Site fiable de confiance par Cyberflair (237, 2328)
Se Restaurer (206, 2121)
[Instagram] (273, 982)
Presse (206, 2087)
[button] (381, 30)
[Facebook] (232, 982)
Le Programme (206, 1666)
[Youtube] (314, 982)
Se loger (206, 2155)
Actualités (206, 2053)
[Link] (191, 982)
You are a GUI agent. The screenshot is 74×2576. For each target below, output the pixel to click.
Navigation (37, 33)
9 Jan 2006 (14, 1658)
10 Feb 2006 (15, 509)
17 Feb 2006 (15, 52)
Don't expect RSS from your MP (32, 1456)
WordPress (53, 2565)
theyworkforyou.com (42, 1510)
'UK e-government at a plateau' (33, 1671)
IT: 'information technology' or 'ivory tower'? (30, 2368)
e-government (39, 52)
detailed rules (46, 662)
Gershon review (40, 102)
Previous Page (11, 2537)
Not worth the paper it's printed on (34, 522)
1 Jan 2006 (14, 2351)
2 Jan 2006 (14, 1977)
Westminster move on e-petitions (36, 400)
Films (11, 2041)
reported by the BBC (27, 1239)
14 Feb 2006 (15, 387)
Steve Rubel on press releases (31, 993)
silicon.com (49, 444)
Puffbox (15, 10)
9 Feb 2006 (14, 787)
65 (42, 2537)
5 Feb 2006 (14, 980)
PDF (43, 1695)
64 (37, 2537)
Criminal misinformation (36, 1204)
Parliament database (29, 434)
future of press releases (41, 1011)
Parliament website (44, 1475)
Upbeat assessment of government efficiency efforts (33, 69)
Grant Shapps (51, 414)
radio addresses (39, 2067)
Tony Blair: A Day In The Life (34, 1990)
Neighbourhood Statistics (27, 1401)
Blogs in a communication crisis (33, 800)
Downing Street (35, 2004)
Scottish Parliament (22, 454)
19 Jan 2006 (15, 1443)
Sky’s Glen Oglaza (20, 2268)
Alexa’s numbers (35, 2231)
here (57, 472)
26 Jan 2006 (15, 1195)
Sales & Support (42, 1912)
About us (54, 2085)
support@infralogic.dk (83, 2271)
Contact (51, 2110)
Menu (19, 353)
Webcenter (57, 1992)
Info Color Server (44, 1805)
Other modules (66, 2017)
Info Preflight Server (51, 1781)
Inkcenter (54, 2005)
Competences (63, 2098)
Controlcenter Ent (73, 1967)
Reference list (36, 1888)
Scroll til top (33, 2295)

→ WORK REQUEST
Reproduce each line from the listing above that includes the word "releases".

→ RESULT BELOW
Steve Rubel on press releases (31, 993)
future of press releases (41, 1011)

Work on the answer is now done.